A budget gap does not mean that there is a problem in taxes. It means the state is spending too much.
A surcharge on insurance that's based on a property's replacement cost, and hence much of its market value. That may not be an honest-to-goodness property tax increase, but it's about as close as you can come without getting your hair mussed.
If the fee were going to support the Insurance Commissioner’s office (yes, California has an Insurance Commissioner, believe it or not), it would be okay.
Either we spend less money or we raise revenue, or both.
Spend less money.
All things considered, our friends in Sacramento aren't going to suddenly discover the value of frugality
Make them.
-- unless packed schoolrooms, broken bridges and crumbling levees are your idea of satisfactory quality of life.
Schoolrooms? Isn’t that why we’ve passed so many bond measures? Privatize education, or at least bill Mexico for their students. Broken bridges? Crumbling levees? Haven’t we passed bond measures for those things?
What has happened to that money?So that means we need to get our hands on some extra cash. And like it or not, that means taxes. That's a bad word, I know. But it's how things work in the real world.
No, in the real world, you live within your means. If you go to your neighbors and take their money to cover your debts, that’s called theft.

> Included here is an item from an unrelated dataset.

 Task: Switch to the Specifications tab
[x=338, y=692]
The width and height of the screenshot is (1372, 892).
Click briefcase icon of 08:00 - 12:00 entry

Proposition 13 is as good a place as any to start if we want to raise some serious coin and we want to do it soon.
Maybe not. For those of you who don’t know, Prop 13 has kept people from being taxed out of their homes.
What he means is that Proposition 13 allows the state to reach deep into the pockets of people and businesses that buy property at market value. But it does precious little to get a piece of the action from those with long-held properties that have soared in value over the years.
The property values have soared, true, and
if they are sold,
then the state gets a cut and gets increases property taxes. But why should someone be taxed out of their home just because it has risen in value (largely to restrictions on development, which means decrease in supply)? So you give newcomers a break, only to tax them out of their home or storefront later on?
In 2003, billionaire Warren E. Buffett, while serving as an economic advisor to then-candidate Schwarzenegger, suggested that maybe it was time to revisit Proposition 13.
Buffett is unlikely to be taxed out of
his properties, so he has less reason to value Prop 13.
He pointed out that the tax on his $500,000 home in Omaha increased by $1,920 that year. Meanwhile, the levy on Buffett's $4-million house in Laguna Beach, which he bought for less than $100,000 in 1971, rose by just $23.
Maybe Nebraska needs its own Prop 13. I wouldn’t be surprised if the $500,000 home in Nebraska has more square footage than the $4 million one in California. That’s how ridiculous housing prices have been here.
Many Californians seem resigned to Proposition 13, enjoying its protections while owning a home and then stomaching the idea of possibly paying way more than their neighbors when they buy into a new community.
People make their own choices. Why get envious when you’re allowed to make your own?
Long-term owners of office buildings, shopping centers and hotels should be paying their fair share to support surrounding infrastructure, Goldberg argued, rather than forcing more recent investors to shoulder the bulk of the burden.
Perhaps we should have more private property instead of public property?
Perhaps we should ditch socialism, especially when so many of the people receiving services are unskilled people from other countries who are here illegally?
Look, I’m looking to upgrade into a bigger home, so I would supposedly directly benefit from shifting some of the burden away from the new buyer to those who have remained in the same place. But once I move, I never want to have to move again, and it’s more likely I would have to if we ditched Prop 13. Plus, does anyone
really believe that new buyers will see any relief?
Based on history, I’m sure we’ll simply see everyone pay more.Prop 13 wasn’t perfect, but it was needed. It shouldn’t have been needed, but California governments had failed to live within their means, and retirees were suffering the most.